Myth 1: 'Only Women Get it.'
Although it is true that women are at a higher risk of getting osteoporosis, men can get it too.
“Certain hormonal changes, during and after menopause changes the calcium metabolism, decreasing the deposition of calcium on the bones, and so there is a significant reduction in bone mass”, says Dr Agrawal.
“But it’s not just women, men are also at a significant risk of getting osteoporosis, especially if it runs in the family. So it’s important they take care of their bone health in their younger years as well.”Dr Nikunj Agrawal, Senior Consultant, Orthopaedics & Joint Replacement, Max Multi Speciality Centre
Myth 2: You Are Only at Risk if You Have Calcium Deficiency
Other significant factors that contribute to a higher risk of osteoporosis are genetics and ethnicity.
“Us Asians largely have a higher risk of osteoporosis as compared to Caucasians and Africans because of our slighter builds, we have a lower bone density, and even our dietary habits are predominantly low in protein and calcium.”Dr Nikunj Agrawal, Senior Consultant, Orthopaedics & Joint Replacement, Max Multi Speciality Centre
Certain diseases like diabetes and thyroid dysfunction can also contribute to a higher risk.
“Taking too much medication containing steroids is another factor that increases the risk of developing osteoporosis later in life,” he says.
Myth 3: 'if You Get Osteoporosis, Taking Vitamin D Supplements Can Strengthen Your Bones and Undo the Damage'
“This is a big misconception,” says Dr Agrawal. Vitamin D alone can’t reverse the condition. “People with severe osteoporosis need to take specific anti-osteoporosis medication.”

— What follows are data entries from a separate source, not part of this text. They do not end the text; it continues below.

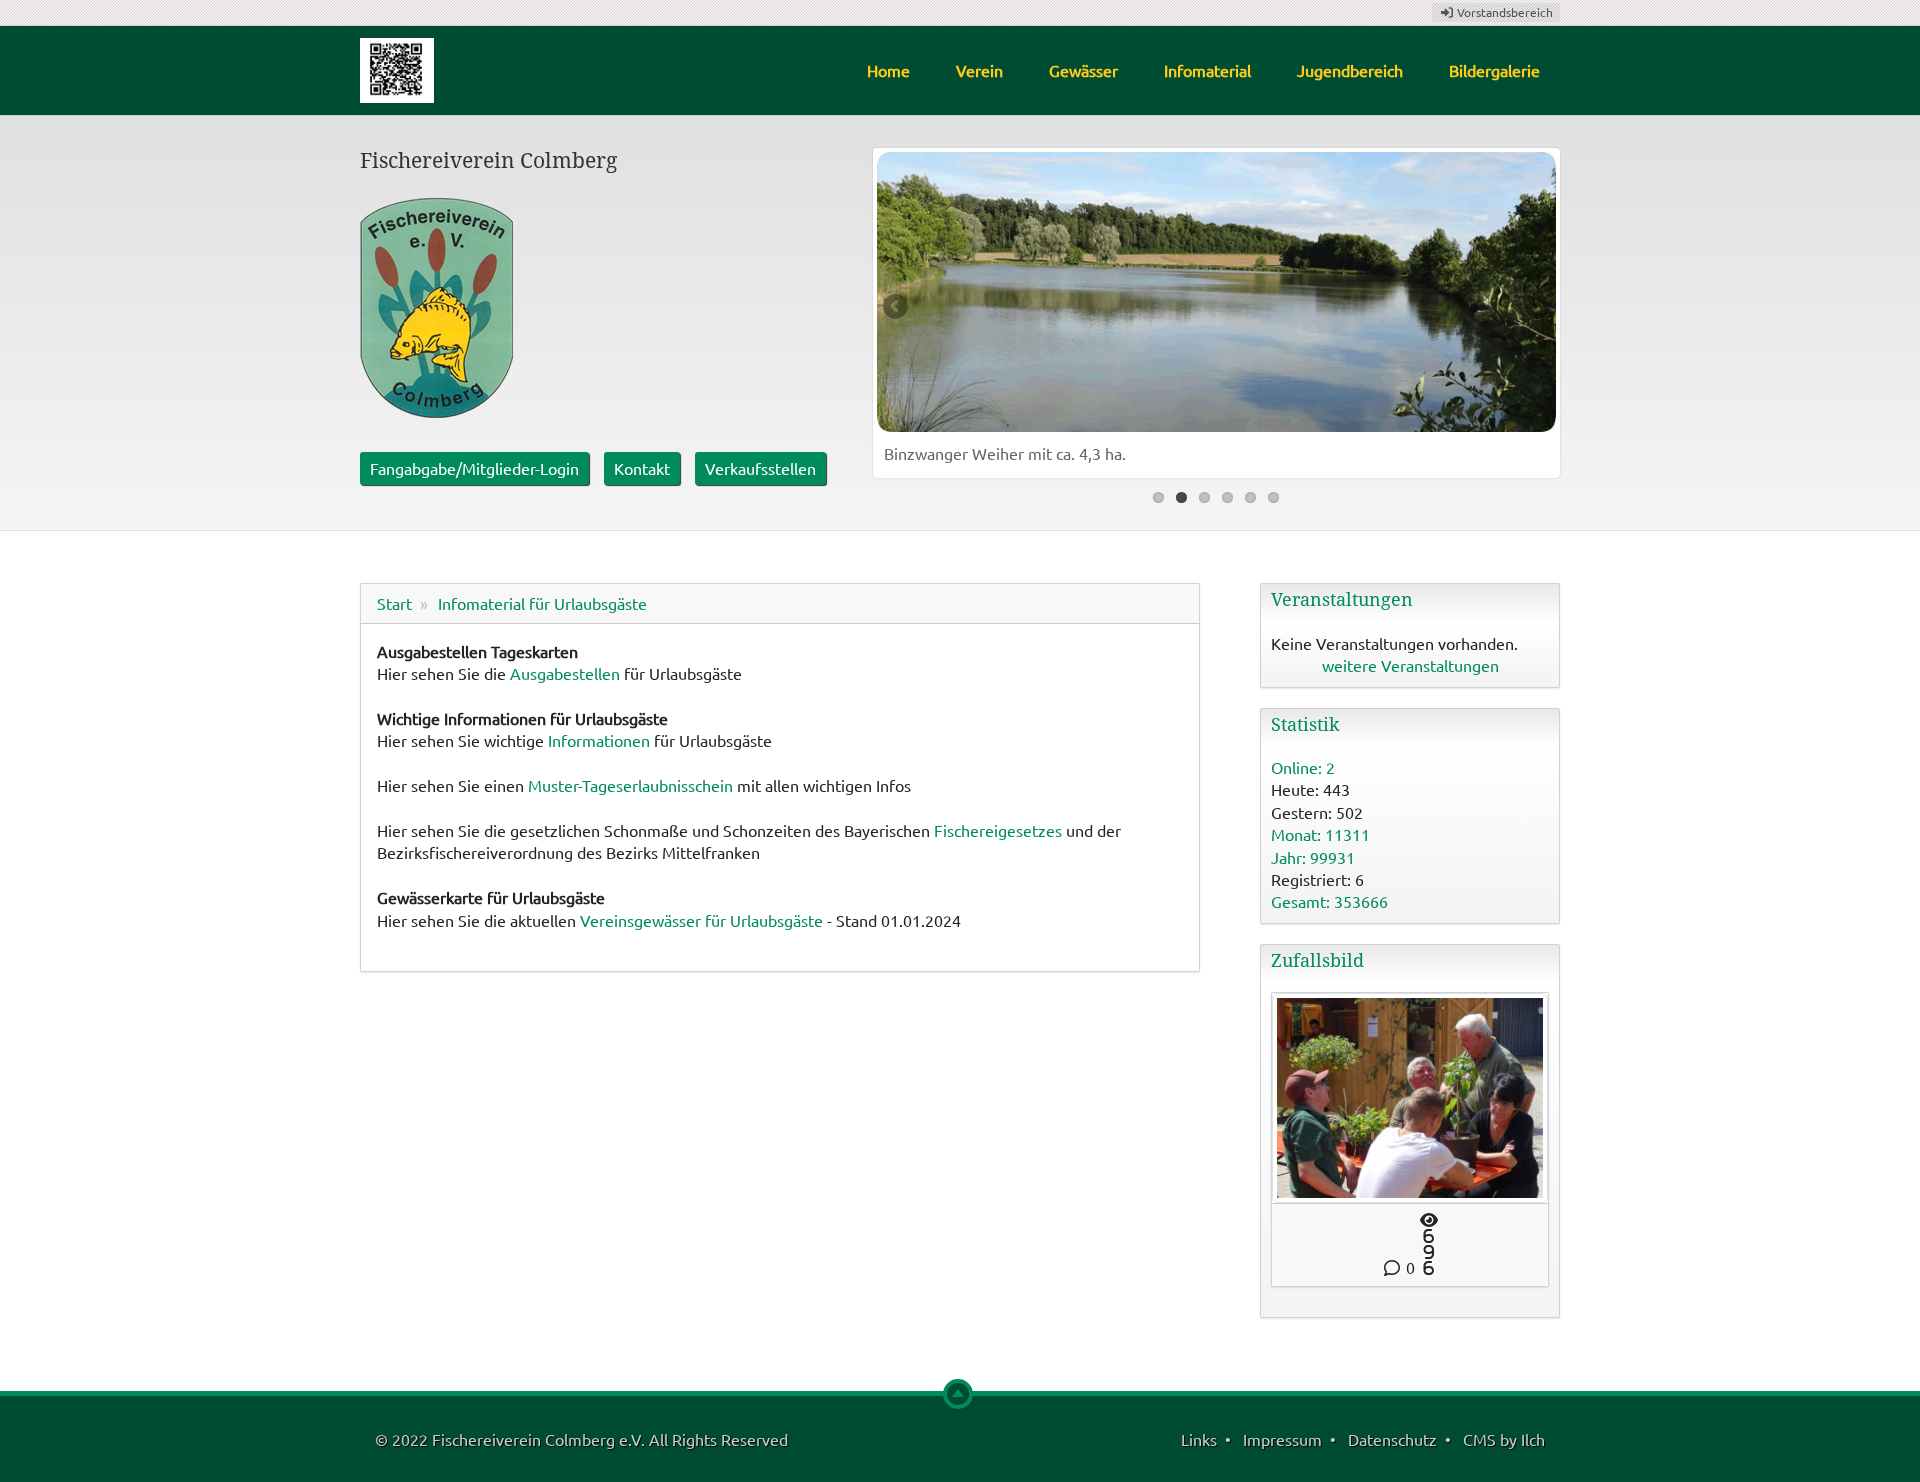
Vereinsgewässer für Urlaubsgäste (701, 920)
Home (888, 70)
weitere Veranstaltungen (1410, 665)
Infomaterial (1207, 70)
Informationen (599, 740)
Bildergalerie (1494, 70)
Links (1199, 1439)
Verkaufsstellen (760, 468)
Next (1536, 308)
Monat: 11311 (1320, 834)
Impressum (1282, 1439)
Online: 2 (1303, 767)
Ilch (1533, 1439)
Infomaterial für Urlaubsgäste (542, 603)
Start (394, 603)
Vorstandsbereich (1503, 12)
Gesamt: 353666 (1329, 901)
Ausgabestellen (565, 673)
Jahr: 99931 (1313, 857)
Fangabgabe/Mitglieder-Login (474, 468)
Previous (897, 308)
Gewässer (1083, 70)
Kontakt (642, 468)
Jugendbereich (1350, 70)
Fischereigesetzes (998, 830)
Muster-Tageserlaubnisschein (630, 785)
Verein (979, 70)
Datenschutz (1392, 1439)
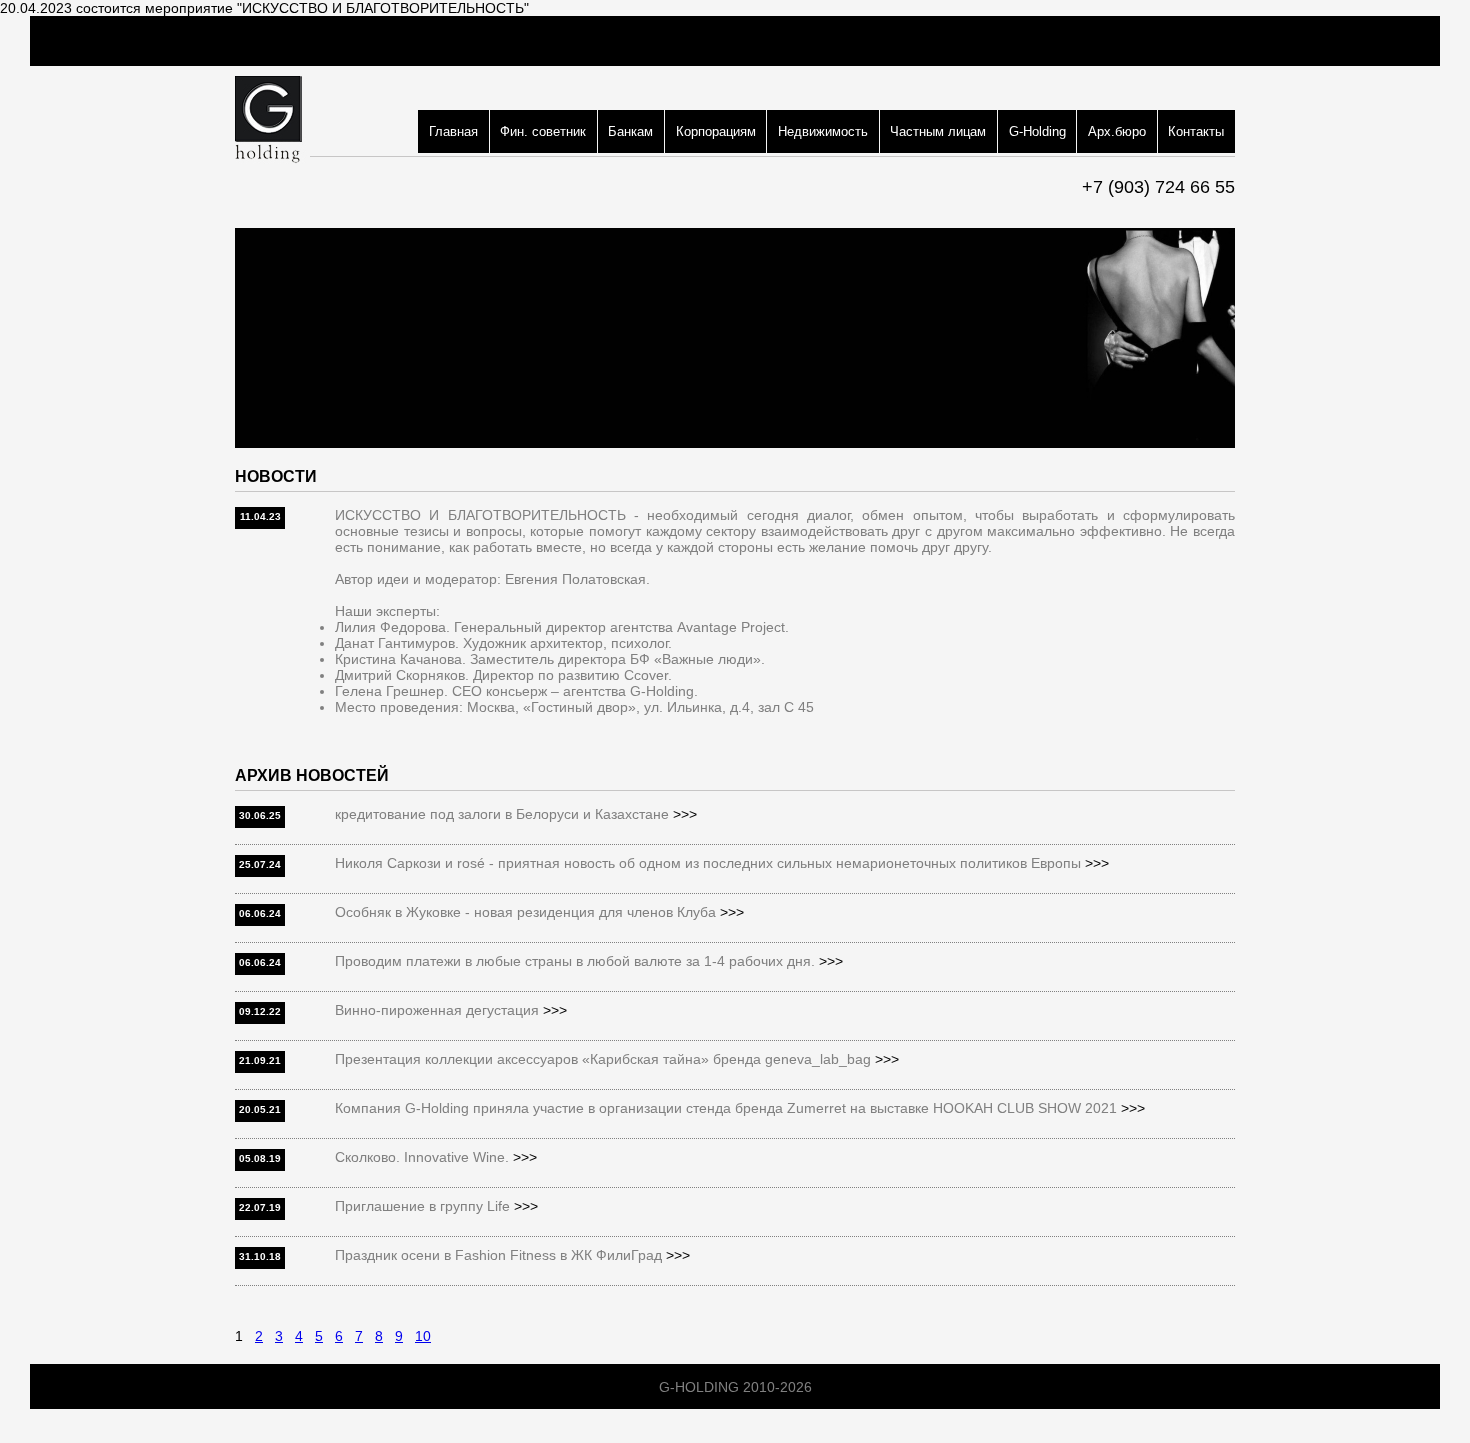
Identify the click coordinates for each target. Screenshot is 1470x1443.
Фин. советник (543, 131)
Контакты (1196, 131)
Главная (453, 131)
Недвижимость (823, 131)
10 (423, 1336)
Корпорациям (716, 131)
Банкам (630, 131)
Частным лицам (938, 131)
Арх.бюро (1117, 131)
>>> (685, 814)
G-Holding (1037, 131)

But before medication, anyone who feels like they may be at a high risk of having osteoporosis, or have any related symptoms, must first get a BDT (Bone Density Test) done.
“If your BDT score falls in the red zone, then you will need certain specific medication by prescription.”Dr Nikunj Agrawal, Senior Consultant, Orthopaedics & Joint Replacement, Max Multi Speciality Centre
Myth 4: 'Its a natural part of aging and there's no way to prevent it'
While genetic osteoporosis may be inevitable, there are ways to protect your bones and minimise the symptoms later in life. And there are also certain factors that could aggravate it.
“Heavy drinking and smoking,” according to Dr Agrawal can increase the risk of osteoporosis in both women and men.
Getting regular exercise and a good diet, on the other hand, can significantly reduce the risk, “especially of the nongenetic variety, that stems from having a poor lifestyle.”
Because the ‘symptoms’ don’t really start showing up until the disease has already caused adverse damage to your bones, Dr Agrawal recommends getting bone density tests routinely so you can any unusual deterioration earlier on.